# Stupid postfix

## Tuxisuau

I did setup a postfix server for mail sending and fetchmail-powendered receiving in my host.

Check that:

 *Quote:*   

> 
> 
> moo tux # postconf -n
> 
> alias_database = hash:/etc/mail/aliases
> ...

 

I try to send a mail to tux, my user. (moo log # figlet hello|mail tux)

I only get this: (from syslog)

 *Quote:*   

> 
> 
> Jun 16 10:29:11 moo postfix/smtp[7038]: CEB6460076B5: to=<tux@_HOSTNAME_.uc.nombres.ttd.es>, relay=none, delay=1, status=bounced (Name service error for _hostname_.uc.nombres.ttd.es: Host not found)
> 
> Jun 16 10:29:11 moo postfix/cleanup[7040]: 3B32660076B8: message-id=<20020616082911.3B32660076B8@217-126-33-148.uc.nombres.ttd.es>
> ...

 

I don't know what to do now.

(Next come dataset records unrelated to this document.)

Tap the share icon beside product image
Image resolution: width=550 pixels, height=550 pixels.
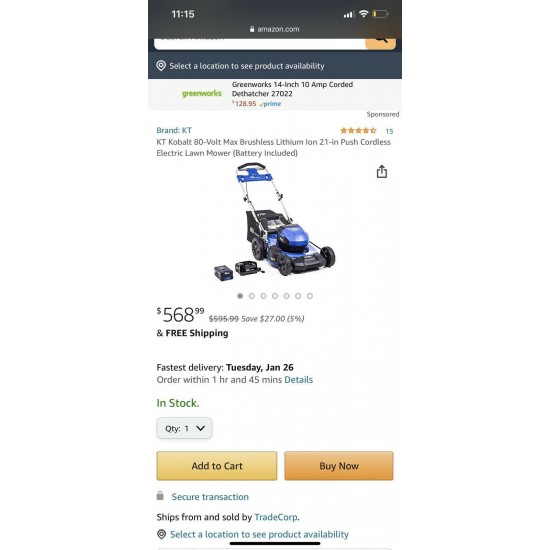pos(382,172)

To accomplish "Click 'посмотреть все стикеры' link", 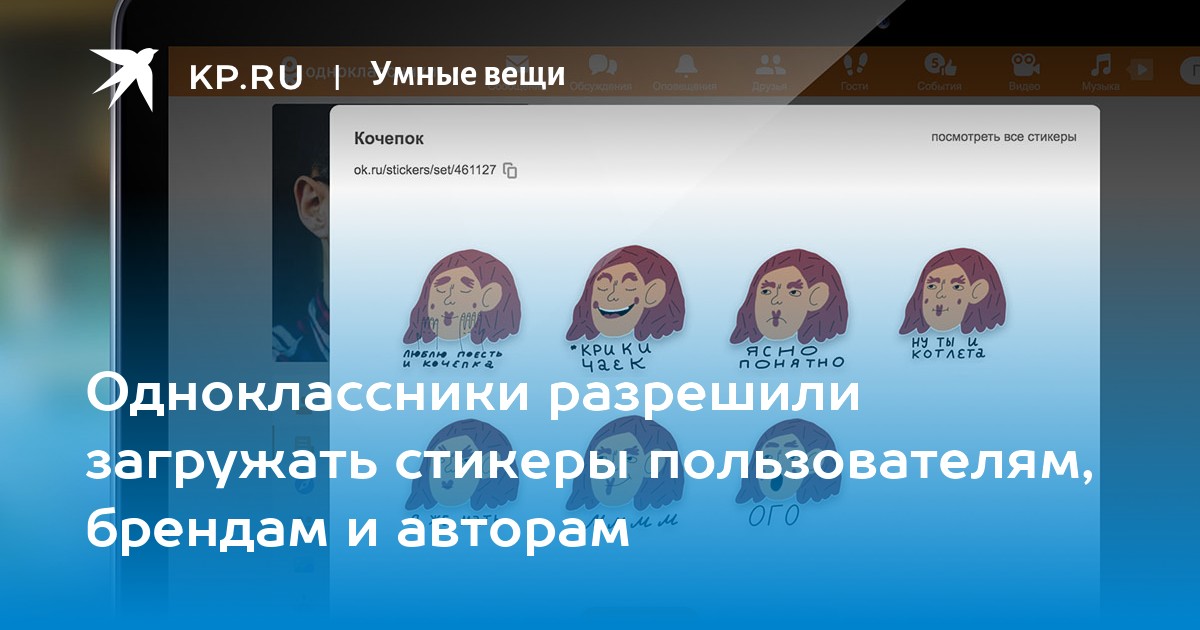I will (1003, 137).
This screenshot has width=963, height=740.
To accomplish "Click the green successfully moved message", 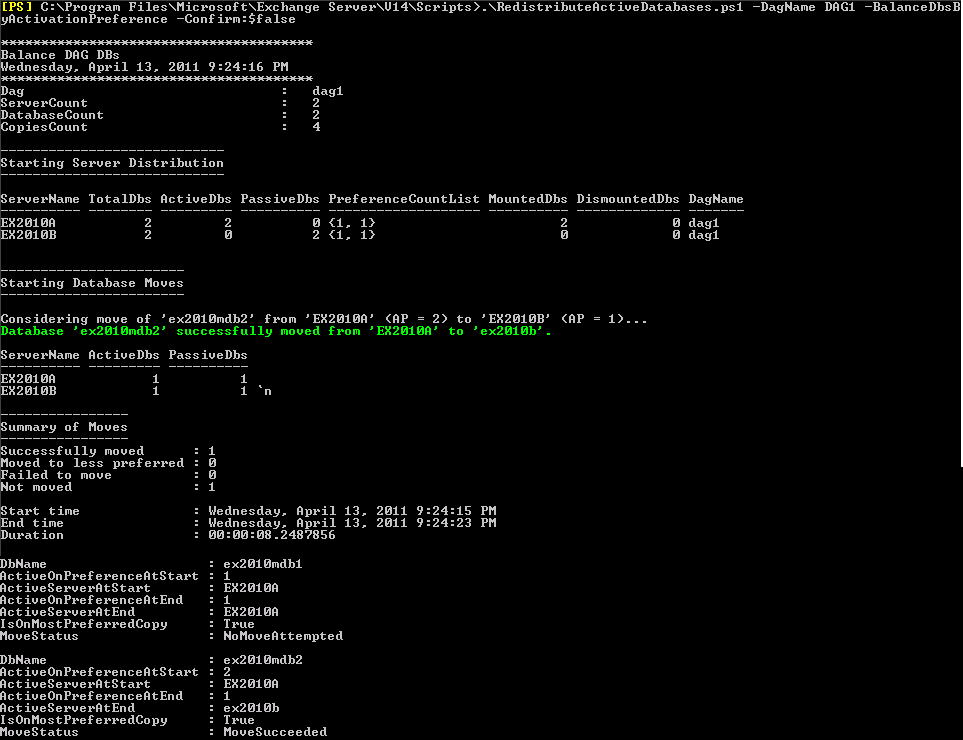I will pos(276,331).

It worked well in the past... I don't know what i've touched, but now it doesn't work :(

Note that 217-126-33-148.uc.nombres.ttd.es is the host name my isp gives to me, it solves to my ip from anywhere in the world.

----------

## delta407

 *Tuxisuau wrote:*   

>  *Quote:*   
> 
> Jun 16 10:29:11 moo postfix/smtp[7038]: CEB6460076B5: to=<tux@_HOSTNAME_.uc.nombres.ttd.es>, relay=none, delay=1, status=bounced (Name service error for _hostname_.uc.nombres.ttd.es: Host not found)
> 
> Jun 16 10:29:11 moo postfix/cleanup[7040]: 3B32660076B8: message-id=<20020616082911.3B32660076B8@217-126-33-148.uc.nombres.ttd.es>
> ...

 

Well, it seems to be wanting to send to _hostname_.uc.nombres.ttd.es. Double-check your outbound mail relay settings ("relayhost" in /etc/postfix/master.cf, IIRC), and if that doesn't work, try routing through your ISP's mail server... or something.

----------